Le gendarme porta la main à son képi et descendit. Adamsberg s’assit sur le lit du Veilleux.
— Hein ? dit le Veilleux en ricanant. Je t’ai sauvé la mise, mon gars.
— Si tu n’avais pas crié, la balle m’arrivait droit dans le bide. Je ne l’avais pas reconnue. Je ne pensais qu’à Massart.
— Tandis que moi, dit le Veilleux en montrant son œil, je veille. Dis donc, c’est pas pour rien qu’on m’appelle le Veilleux.
— C’est pas pour rien.
— Je n’ai rien pu faire pour Suzanne, dit-il sombrement, mais pour toi oui. Je t’ai sauvé la peau, mon gars.
Adamsberg hocha la tête.
— Si tu m’avais laissé mon fusil, reprit le Veilleux, je lui tirais dedans avant qu’elle te touche.
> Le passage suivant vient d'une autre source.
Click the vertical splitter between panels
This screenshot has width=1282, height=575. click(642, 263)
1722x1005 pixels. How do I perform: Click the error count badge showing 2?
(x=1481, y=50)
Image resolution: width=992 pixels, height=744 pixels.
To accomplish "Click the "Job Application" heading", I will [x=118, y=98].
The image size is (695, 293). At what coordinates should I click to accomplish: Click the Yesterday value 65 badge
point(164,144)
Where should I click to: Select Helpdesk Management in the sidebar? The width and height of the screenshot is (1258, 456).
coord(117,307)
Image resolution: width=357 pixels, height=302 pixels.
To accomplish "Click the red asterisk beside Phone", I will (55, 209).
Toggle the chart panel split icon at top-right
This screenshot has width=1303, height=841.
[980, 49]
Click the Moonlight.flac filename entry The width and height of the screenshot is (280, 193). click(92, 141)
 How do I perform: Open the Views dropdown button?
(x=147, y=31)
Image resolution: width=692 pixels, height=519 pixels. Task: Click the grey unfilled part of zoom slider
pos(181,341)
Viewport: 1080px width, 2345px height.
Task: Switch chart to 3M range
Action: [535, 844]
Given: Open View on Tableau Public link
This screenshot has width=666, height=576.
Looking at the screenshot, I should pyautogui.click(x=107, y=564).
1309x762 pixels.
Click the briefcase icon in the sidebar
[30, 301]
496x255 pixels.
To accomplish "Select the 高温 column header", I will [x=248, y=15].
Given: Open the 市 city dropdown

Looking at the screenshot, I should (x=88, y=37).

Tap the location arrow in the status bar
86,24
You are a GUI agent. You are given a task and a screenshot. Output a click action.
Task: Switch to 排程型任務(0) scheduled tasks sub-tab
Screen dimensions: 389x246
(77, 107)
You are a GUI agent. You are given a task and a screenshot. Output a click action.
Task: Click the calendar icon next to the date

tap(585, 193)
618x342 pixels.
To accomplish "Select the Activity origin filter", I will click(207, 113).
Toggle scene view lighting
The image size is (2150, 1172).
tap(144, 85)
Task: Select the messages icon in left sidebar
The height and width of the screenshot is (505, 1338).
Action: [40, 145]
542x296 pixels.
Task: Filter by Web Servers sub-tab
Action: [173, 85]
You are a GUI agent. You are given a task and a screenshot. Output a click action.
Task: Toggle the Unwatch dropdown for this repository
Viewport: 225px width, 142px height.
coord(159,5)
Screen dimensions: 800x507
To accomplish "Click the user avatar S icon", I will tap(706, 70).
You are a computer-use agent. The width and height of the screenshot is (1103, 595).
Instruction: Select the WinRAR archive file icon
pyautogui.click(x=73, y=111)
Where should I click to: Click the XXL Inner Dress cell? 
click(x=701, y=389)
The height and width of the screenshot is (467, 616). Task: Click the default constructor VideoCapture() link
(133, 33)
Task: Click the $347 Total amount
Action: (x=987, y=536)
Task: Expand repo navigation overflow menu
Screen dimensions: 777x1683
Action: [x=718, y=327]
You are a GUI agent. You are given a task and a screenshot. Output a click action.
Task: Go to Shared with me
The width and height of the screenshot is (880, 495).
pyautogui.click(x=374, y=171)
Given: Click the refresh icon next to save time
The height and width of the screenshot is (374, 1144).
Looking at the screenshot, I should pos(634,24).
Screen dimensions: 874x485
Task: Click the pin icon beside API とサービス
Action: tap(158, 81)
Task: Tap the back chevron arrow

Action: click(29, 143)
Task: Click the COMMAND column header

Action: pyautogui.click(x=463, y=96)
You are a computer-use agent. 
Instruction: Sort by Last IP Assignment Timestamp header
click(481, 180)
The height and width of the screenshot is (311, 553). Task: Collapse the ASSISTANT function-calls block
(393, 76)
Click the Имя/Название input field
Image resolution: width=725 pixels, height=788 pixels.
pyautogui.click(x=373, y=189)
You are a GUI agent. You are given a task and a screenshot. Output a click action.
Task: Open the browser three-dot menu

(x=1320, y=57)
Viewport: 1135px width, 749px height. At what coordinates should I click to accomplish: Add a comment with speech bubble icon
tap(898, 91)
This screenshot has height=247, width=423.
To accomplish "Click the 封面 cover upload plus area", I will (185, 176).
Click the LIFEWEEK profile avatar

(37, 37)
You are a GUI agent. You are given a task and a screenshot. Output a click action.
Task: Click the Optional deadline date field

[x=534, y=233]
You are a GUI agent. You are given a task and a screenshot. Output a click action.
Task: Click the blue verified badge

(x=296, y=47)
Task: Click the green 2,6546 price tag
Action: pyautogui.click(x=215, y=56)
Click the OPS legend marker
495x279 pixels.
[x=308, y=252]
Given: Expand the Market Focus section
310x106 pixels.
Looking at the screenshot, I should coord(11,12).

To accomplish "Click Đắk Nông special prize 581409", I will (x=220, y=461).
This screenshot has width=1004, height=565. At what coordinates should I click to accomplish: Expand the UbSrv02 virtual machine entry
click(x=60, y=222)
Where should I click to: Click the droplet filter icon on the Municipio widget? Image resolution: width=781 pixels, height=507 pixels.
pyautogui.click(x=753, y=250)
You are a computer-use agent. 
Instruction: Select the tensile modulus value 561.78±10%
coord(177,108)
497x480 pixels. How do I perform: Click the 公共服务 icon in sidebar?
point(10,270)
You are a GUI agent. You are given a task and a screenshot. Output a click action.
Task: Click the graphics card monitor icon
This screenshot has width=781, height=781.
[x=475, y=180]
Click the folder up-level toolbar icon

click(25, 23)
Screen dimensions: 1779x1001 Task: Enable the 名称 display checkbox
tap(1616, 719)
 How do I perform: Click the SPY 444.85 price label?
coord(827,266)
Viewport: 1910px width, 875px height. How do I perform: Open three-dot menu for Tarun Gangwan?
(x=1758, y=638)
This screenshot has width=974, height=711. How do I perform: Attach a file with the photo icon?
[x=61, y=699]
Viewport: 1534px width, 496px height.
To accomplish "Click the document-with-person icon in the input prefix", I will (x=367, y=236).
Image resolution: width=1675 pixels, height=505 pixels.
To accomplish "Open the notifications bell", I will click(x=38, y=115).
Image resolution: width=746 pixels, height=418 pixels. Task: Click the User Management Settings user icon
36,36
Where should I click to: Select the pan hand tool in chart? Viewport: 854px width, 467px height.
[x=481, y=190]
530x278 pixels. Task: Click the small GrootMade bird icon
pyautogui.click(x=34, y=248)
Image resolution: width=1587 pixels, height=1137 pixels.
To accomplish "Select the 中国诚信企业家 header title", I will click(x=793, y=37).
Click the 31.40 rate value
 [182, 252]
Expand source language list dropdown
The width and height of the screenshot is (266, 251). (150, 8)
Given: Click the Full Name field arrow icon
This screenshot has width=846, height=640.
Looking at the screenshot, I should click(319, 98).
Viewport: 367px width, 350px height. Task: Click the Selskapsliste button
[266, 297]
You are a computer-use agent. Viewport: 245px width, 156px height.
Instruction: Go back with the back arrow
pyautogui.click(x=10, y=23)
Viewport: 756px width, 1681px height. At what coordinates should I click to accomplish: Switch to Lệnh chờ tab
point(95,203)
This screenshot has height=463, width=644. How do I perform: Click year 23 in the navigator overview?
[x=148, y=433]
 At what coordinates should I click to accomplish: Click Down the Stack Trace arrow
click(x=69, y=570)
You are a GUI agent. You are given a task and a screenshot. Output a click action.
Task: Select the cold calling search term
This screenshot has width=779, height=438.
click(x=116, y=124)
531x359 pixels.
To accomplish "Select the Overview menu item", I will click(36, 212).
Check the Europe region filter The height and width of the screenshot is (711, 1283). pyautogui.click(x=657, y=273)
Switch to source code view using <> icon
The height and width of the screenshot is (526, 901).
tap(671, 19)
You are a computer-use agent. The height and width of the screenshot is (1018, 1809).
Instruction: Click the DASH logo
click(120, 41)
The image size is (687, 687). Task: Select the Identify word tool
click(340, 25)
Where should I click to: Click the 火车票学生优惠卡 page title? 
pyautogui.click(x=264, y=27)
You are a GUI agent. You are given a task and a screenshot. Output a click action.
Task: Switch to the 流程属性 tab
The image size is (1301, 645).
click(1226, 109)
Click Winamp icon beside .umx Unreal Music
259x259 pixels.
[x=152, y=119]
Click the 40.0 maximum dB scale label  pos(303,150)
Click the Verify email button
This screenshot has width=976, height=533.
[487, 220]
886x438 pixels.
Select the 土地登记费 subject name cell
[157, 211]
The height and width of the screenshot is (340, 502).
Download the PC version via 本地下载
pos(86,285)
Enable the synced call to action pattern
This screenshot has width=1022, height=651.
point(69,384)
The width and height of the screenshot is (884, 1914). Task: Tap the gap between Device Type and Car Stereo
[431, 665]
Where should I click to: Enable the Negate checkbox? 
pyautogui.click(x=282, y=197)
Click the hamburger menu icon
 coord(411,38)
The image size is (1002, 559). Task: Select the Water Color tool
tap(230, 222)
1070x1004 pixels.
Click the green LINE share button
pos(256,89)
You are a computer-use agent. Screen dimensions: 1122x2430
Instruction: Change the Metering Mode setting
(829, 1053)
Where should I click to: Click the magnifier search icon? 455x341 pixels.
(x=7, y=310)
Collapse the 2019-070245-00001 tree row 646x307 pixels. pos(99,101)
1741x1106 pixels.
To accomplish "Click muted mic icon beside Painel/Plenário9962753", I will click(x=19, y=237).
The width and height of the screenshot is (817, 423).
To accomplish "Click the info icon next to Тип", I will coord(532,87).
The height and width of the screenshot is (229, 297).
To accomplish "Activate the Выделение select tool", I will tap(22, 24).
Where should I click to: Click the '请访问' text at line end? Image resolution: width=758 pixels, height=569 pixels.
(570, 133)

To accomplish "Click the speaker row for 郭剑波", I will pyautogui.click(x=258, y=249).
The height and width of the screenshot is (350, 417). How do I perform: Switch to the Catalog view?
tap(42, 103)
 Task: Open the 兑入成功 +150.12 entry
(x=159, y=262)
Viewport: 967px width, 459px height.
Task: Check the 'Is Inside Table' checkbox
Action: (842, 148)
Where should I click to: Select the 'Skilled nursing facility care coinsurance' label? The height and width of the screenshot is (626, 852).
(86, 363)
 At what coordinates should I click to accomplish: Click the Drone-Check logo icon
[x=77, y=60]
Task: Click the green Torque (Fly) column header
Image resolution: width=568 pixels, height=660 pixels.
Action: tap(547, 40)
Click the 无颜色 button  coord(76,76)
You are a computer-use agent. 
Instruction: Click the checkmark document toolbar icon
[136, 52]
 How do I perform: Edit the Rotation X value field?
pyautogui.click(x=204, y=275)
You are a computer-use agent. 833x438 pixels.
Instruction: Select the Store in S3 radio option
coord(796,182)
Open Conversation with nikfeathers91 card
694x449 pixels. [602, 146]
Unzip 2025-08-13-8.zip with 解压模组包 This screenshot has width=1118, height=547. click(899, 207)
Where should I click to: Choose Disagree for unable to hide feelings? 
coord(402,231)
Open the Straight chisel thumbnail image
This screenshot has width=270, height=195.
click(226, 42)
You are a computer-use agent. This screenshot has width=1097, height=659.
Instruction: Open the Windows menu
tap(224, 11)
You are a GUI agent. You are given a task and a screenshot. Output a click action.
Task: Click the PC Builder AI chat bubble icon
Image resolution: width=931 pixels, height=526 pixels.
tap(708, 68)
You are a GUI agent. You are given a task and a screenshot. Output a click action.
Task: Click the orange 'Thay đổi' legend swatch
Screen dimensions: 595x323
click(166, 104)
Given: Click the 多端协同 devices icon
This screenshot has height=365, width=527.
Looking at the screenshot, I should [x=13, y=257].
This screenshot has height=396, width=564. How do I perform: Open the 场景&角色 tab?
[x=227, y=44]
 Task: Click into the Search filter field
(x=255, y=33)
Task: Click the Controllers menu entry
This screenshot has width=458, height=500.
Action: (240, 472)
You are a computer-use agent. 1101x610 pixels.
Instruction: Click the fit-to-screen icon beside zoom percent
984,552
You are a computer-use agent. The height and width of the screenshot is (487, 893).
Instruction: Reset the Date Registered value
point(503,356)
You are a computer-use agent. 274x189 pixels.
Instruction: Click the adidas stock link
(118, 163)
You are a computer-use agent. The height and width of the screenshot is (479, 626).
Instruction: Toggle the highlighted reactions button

— C’est une pauvre fille, le Veilleux. Ça suffisait de crier.
— Ouais, dit le Veilleux, sceptique. Qu’est-ce que tu lui as dit à l’oreille ?
— L’aiguillage.
— Ah oui, dit le Veilleux en souriant. Je me souviens.
— Je te dois quelque chose.
— Ouais. Trouve-moi du blanc. On a terminé les bouteilles de Saint-Victor.
Adamsberg descendit du camion, serra Camille dans ses bras sans un mot.
— Fais-toi soigner, dit Camille.
— Oui. Quand le Veilleux aura vu le médecin, file sur Châteaurouge. Reste à l’entrée, sur la départementale 44.